Frankly, I think this could be his year.
Before you accuse me of indulging in gallows humor, I assure you I’m serious. The nominations list gives us all the variables to work the equation.
First, when dealing with Death Cultists, one always does well to pin them down to their own past statements.
Remember when the Narrative among the CHORF set was that the Dragons were “a fake award” of no consequence? Some of them even lobbied Dragon Con to be taken off the ballot.
Of course, the Death Cult witches lie constantly in the manner of their father below. Thus their previous attempt to take over the Dragons in 2017.
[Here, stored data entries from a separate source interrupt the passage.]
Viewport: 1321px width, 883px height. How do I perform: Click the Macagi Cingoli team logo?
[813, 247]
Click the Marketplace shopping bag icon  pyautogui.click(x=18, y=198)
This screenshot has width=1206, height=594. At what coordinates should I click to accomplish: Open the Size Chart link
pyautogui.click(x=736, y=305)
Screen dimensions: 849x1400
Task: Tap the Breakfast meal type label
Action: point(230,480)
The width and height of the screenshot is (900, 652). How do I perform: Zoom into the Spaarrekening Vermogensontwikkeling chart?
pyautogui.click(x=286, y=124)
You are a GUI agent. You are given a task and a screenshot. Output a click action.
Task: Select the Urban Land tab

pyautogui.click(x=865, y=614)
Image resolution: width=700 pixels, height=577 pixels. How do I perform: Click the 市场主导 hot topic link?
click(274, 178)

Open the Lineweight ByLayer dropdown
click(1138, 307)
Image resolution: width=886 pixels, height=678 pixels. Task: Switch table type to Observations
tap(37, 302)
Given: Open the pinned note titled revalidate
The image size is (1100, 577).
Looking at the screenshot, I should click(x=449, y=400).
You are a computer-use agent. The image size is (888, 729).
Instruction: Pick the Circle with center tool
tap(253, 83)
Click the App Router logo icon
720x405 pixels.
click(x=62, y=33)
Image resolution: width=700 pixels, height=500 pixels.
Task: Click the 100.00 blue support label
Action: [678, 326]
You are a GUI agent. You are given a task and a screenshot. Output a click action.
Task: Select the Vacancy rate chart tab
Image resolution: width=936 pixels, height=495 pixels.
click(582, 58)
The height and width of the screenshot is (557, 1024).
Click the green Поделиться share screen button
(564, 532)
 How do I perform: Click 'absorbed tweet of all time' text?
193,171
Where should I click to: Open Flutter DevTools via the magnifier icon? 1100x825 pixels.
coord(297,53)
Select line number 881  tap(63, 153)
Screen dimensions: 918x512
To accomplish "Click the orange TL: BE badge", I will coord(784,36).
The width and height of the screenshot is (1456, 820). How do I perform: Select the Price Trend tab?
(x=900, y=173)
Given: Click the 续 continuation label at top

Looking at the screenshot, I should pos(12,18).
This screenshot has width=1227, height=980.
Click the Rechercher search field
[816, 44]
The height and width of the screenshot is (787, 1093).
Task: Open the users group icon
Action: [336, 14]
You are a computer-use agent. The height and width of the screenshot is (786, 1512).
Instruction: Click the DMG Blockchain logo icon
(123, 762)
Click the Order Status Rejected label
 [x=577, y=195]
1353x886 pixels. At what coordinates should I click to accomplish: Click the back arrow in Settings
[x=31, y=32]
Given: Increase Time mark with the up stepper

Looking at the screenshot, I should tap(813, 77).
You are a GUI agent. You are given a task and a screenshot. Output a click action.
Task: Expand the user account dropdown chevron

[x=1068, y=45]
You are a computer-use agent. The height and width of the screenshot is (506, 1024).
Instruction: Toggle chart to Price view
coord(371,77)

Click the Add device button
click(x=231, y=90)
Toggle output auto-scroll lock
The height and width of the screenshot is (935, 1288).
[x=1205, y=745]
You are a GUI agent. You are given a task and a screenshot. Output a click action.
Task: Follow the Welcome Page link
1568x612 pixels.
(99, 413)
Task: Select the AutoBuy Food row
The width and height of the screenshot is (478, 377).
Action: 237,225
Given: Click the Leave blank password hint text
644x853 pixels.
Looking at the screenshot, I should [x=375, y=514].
That attempt failed, and the Dragons continued to be a direct democratic process as intended. Each subsequent years’ winners were pretty much what you’d expect from a readers’ choice award with a broad voter base. Baen and the bigger indies came to dominate, with cameos from the more mainstream Pop Cult fare like Corey Doctorow and The Expanse.
I and the other cultural commentators who predicted this course of events based our forecasts on the key difference between the Dragons and the other literary awards. Anyone can vote in the former, while the latter lock voting rights behind a paywall or professional organization membership.
Put simply, the Death Cult can monopolize the Hugos because World Con’s voter base is quite small, relatively speaking. The number of CHORFs isn’t growing. In fact, they’re rapidly graying. It stands to reason that an award with an open, large, and growing voter base would be immune to manipulation by an insular Cult.
And for three years, that reasoning held true. But as is its wont, 2020 threw the con scene a curve ball: Corona-chan.
The central feature of convention culture is convening. Due to the pandemic, congoers can’t meet in person, which defeats the whole purpose of the event.
We’re seeing the same dynamic at work in the world of sports. Conservative pundits blame the sports leagues’ wokeness for the precipitous decline in ratings, but as I’ve often argued, that’s largely reversing cause and effect. NFL viewership had been recovering after the Colin Kaepernick affair. People seemed willing to swallow a bit of Cultic dogma with their bread and circuses.
Talk to former sports fans, and they’ll tell you it’s the empty stands that finally made them turn off the tube. Sports are group activities, just like conventions. Take away the live social dimension, and former enthusiasts lose the drive to participate–even virtually, as we’re seeing with TV sports.
But the Death Cult never sleeps. I’ve pointed this out again and again, but it looks like folks need another reminder. The Cult’s motives have nothing to do with supporting the con scene, entertaining people, or even making money. They’re religious fanatics driven by eschatological frenzy to bring everything under the shadow of their heretical anti-faith.
There’s your explanation for what happened with the Dragons. The virus shut down the con, normal people tuned out, and the small but relentless Cult faction took advantage of the drastically reduced voter base to pack the ballot.
Which means Scalzi may get the Dragon he did–then didn’t–then did–want after all.
And will only have taken a once-in-a-century crisis to make it happen. But as they say, never let one go to waste.